Dosage (mg/kg bw/day)	Number of litters	Litter size viable young	Embryogenic deaths	Implantations	Corpora lutea	Embryonic loss %		Litter weight (g)	Fetal weight (g)
						Pre-implantation	Post-implantation
0	15 (A & B)	9.9	0.3	10.3	12.5	18.1	2.8	36.15	3.66
0.2	15 (A)	9.1	0.7	9.8	12.7	23.2	12.4	-	-
	14 (B)	9.8	0.6	10.4	12.8	18.4	6.1	37.14	3.84a
2	18 (A & B)	8.2	0.6	8.8	13.9	36.9	5.9	31.62	3.94b
300	16 (A & B)	9.6	0.4	10	12.4	15.6	3.6	35.72	3.78
600	16 (A & B)	10.4	0.4	10.8	13.9	20.3	3.1	37.49	3.63

A: Mean value includes all surviving animals showing evidence of implantation, including those with total litter loss

B: Mean value includes only animals bearing viable young at termination

Difference from controls statistically significant at Wilcoxon test: aP < 0.05 and bP < 0.001.

Table 4:

a)       Group mean incidence for major and minor malformations (Palmer et.al., 1975)

Dosage (mg/kg bw/day)	Number of young
	Major malformations			Minor malformations*
				Gross or visceral			Skeletal
	Examined	Affected		Examined	Affected		Examined	Affected
		Total number	Mean (%)		Total number	Mean (%)		Total number	Mean (%)
0	149	0	0	33	1	2.2	116	2	2
0.2	137	0	0	26	0	0	111	2	1.7
2	147	0	0	22	0	0	125	5	5.5
300	153	1	0.6	30	0	0	122	4	3.6
600	166	0	0	34	1	6.7	132	2	1.8

b) Group mean incidence for pups with extra ribs (Palmer et.al., 1975)

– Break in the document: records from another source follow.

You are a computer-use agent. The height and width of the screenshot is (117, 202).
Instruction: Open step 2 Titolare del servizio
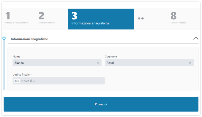(x=47, y=22)
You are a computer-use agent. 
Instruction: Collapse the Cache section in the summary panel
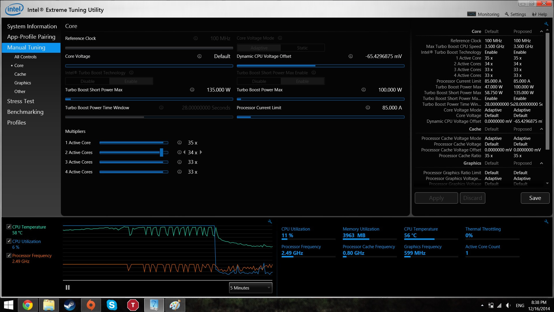click(541, 129)
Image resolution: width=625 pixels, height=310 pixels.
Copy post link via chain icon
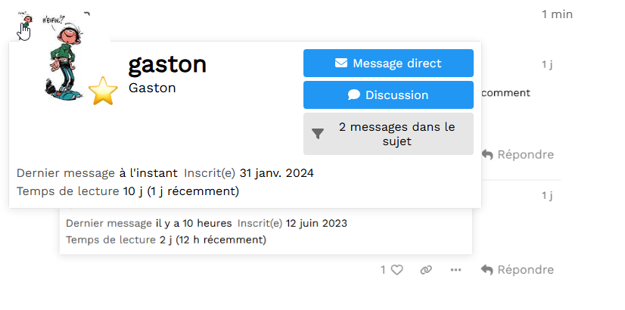tap(426, 270)
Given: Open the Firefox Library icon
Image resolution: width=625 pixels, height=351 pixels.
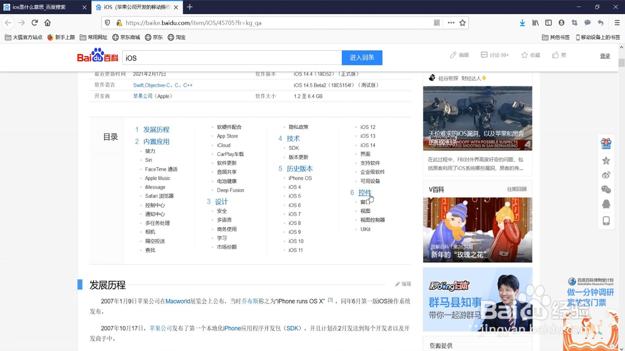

Dosage (mg/kg bw/day)	Mean percent incidences of pups with extra lumber ribs*
0	18.6
0.2	33.1
2	21.3
300	12.9
600	15.3

* Young showing major malformations excluded

Conclusions:

Based on the results, the maternal toxicity and developmental toxicity NOAELs were determined to be 300 mg/kg bw/day based on retarded weight gain and mortality in treated females at higher dose and based on absence of major, minor and skeletal malformations at highest dose respectively.

Executive summary:

A pre-natal developmental toxicity study is conducted with C10-13 LAS, sodium salt in pregnant female CD rats. The test substance was administered to groups of 20 pregnant female rats via oral gavage at doses of 0, 0.2, 2, 300 and 600 mg/kg bw/day from gestation day 6 (GD 6) till GD 15. All animals were observed daily for clinical signs of toxicity and were weighed regularly throughout the gestation. On GD 17, animals were euthanised and uteri were examined for number of implantations, viable youngs and embryonic deaths (abortion or resorption sites). Ovaries were examined and number of corpora lutea were also recorded. Individual foetus was weighed and examined for external malformations. About one third of the foetuses were examined for visceral anomalies and remaining two thirds for skeletal anomalies. Moderate maternal toxicity was observed at the highest dose due to retarded weight gain and mortality. These effects were associated with the gastrointestinal disturbances. No instances of major, minor and skeletal malformations were observed up to the highest dose of 600 mg/kg bw/day with the exception of a marginal retardation of sternebral ossification at 600 mg/kg. Based on the results, the maternal toxicity and developmental toxicity NOAELs were determined to be 300 mg/kg bw/day based on retarded weight gain and mortality in treated females at higher dose and based on absence of major, minor and skeletal malformations at highest dose respectively (Palmer, 1975a).